Abstract
Background:
Sports-related injuries are common in adolescents, including muscular lesions. Myositis ossificans (MO) is an uncommon, but significant, sequela of muscle injury that is often misdiagnosed. A benign, localized, and self-limiting soft tissue mass, MO is characterized by the formation of heterotrophic bone within muscles, ligaments, and/or fascia, often leading to prolonged periods of disability. There is scant literature regarding the condition, particularly in the adolescent population.
Hypothesis:
The study hypothesis was that MO patients would return to sports (RTS) greater than 3 months following injury, with mean delays in diagnosis over 4 weeks.
Methods:
A departmental database was queried to identify all patients ≤19 years-old who presented between 2003-2024 ultimately diagnosed with myositis ossificans.

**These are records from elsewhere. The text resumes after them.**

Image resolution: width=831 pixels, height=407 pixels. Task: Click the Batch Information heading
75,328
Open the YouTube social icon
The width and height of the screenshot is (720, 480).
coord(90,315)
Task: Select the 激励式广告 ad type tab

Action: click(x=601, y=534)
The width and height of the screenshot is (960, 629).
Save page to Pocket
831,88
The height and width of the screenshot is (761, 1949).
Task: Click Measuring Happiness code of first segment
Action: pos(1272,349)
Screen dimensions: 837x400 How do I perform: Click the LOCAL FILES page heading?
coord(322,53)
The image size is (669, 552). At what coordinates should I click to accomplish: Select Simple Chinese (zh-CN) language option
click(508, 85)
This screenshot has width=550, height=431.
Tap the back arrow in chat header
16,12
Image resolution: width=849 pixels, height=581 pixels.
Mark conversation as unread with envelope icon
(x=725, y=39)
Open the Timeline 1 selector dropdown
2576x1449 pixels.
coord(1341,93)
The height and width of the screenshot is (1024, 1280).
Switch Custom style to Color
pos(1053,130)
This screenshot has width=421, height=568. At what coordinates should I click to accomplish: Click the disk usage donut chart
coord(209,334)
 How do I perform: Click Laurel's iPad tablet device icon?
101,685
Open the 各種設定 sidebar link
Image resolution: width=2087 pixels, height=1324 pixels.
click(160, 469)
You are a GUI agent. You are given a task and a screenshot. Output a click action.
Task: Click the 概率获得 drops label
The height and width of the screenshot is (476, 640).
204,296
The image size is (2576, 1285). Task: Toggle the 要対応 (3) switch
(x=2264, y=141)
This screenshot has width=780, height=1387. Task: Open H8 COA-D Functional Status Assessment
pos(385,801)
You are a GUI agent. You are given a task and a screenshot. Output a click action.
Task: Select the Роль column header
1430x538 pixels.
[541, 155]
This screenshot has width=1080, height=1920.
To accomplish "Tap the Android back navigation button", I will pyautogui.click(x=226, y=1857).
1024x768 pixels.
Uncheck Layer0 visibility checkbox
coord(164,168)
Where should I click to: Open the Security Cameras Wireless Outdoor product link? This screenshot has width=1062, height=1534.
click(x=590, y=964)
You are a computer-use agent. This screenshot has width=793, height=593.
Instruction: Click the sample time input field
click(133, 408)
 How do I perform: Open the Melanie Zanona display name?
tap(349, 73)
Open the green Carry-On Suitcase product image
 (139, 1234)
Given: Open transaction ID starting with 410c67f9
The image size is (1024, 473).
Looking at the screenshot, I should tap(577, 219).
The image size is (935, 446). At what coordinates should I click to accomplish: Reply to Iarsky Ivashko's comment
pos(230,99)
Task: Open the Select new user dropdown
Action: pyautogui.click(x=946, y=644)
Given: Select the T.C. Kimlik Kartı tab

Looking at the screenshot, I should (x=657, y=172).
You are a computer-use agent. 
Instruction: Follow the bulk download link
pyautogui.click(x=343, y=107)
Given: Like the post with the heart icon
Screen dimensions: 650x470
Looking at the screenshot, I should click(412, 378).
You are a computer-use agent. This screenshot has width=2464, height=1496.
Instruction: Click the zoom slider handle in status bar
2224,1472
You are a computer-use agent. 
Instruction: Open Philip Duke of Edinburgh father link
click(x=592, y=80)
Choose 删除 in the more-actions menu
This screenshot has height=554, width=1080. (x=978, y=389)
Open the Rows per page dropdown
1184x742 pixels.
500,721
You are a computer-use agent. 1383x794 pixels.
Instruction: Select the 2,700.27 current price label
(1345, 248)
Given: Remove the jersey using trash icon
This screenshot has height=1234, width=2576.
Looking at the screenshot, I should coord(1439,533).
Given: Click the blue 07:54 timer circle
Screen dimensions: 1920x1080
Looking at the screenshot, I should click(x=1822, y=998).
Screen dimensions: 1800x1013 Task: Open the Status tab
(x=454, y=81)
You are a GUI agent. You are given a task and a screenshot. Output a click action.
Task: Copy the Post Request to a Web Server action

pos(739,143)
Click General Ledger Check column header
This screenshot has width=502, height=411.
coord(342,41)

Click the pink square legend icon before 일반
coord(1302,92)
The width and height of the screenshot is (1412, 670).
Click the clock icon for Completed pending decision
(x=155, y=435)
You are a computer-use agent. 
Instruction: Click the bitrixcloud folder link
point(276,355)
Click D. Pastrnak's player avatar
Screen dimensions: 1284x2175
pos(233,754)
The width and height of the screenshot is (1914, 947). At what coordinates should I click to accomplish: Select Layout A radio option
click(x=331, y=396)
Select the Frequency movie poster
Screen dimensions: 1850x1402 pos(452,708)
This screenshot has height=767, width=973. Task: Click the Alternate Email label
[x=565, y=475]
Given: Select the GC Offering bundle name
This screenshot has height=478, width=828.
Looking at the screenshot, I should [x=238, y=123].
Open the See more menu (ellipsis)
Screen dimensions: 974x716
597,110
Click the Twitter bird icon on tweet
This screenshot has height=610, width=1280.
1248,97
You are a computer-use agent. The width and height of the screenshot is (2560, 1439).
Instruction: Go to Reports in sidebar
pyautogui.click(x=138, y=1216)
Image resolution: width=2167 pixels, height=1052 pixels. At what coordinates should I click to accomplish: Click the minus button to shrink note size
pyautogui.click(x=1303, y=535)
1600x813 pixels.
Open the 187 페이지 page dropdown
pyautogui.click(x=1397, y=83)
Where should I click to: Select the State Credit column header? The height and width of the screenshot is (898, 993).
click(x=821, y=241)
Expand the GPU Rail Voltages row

Clinical, radiologic, and surgical data were retrospectively collected from medical records and analyzed.
Results:
83 patients (69 males, 83%; mean age 15.8 years, 96% athletes) met study criteria. Sixty-two 75% MO lesions occurred in the thigh. 76 cases (92%) were caused by a direct blow, muscle strain, or microtrauma, while 7 (8%) had an unknown origin. Six patients (7%) were originally given a neoplastic diagnosis, before ultimate diagnosis of MO, occurring approximately 4.6 weeks post-injury across the cohort. Common treatments included physical therapy (n=53, 64%), while shockwave therapy (n=5, 6%), intra-muscular/intra-lesional hematoma aspiration (n=3, 4%), and surgical excision (n=3, 4%) were relatively rare, with all operative patients reporting symptom resolution without peri-operative complications. Four patients (5%) developed complications, 3 of whom reported persistent pain and 1 with a postoperative fever requiring hospital admission but no intervention. RTS averaged 4 months post-injury, with all patients achieving RTS within 1 year.
Conclusion:
The vast majority of adolescent athletes with myositis ossificans were successfully treated non-operatively, though surgery may be beneficial in rare instances. Delays in diagnosis and prolonged periods of rehabilitation prior to RTS were not uncommon, making familiarity with the diagnosis and natural history of MO essential for sports medicine providers caring for young athletes.